Il mitema di San Nicola, attraverso questa nuova immagine artistica, sulla scorta degli interessi della multinazionale delle bibite e dell’avanzata del capitalismo statunitense, è tornato nella seconda metà del nostro secolo ad affacciarsi in Europa, attecchendo in modo particolare in Scandinavia, luogo ove oggi può individuarsi la sede principale dei seguaci di Father Christmas, chiamato in Lapponia Joulupukki.
Per concludere in musica questa sintetica disamina del cospicuo corpus artistico dedicato al mirablita mirese, valga ricordare che due grandi compositori come Haydn (Messa in onore di San Nicola) e Benjamin Britten (cantata in onore di San Nicola) hanno dedicato loro opere al santo.

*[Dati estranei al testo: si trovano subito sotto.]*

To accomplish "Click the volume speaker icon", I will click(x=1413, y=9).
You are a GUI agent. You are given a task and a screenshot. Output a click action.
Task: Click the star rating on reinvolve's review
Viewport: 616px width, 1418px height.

C’erano una volta tre bambini
che andavano a spigolare in un campo.
Arrivano una sera da un macellaio
“Macellaio, potresti ospitarci?”
“Entrate, entrate, piccoli,
c’è posto senz’altro.”
Erano appena entrati,
che il macellaio li ha ammazzati,
li ha fatti a pezzettini,
li ha messi a salare come maialini.
San Nicola dopo sette anni,
San Nicola arrivò in quel campo.
Se ne andò dal macellaio
“Macellaio, potresti ospitarmi?”
“Entrate, entrate, San Nicola,
posto ce n’è, non ne manca davvero”
Era appena entrato,
che chiese da cena.
“Volete un pezzo di prosciutto?”
“Non ne voglio, mi sembra brutto”
“Volete un pezzo di vitello?”
Non ne voglio, non è bello!
Voglio proprio il salamino,
che sta a salare da sette anni!
Quando il macellaio lo senti,
fuori dalla porta se ne fuggi.
“Macellaio, macellaio, non fuggire,
pentiti, Dio ti perdonerà.”
San Nicola posò tre dita
sull’orlo del salatoio.
Il primo disse: “Ho dormito bene!”
Il secondo disse: “lo pure!”
Rispose il terzo: “Credevo d’esser già in paradiso!”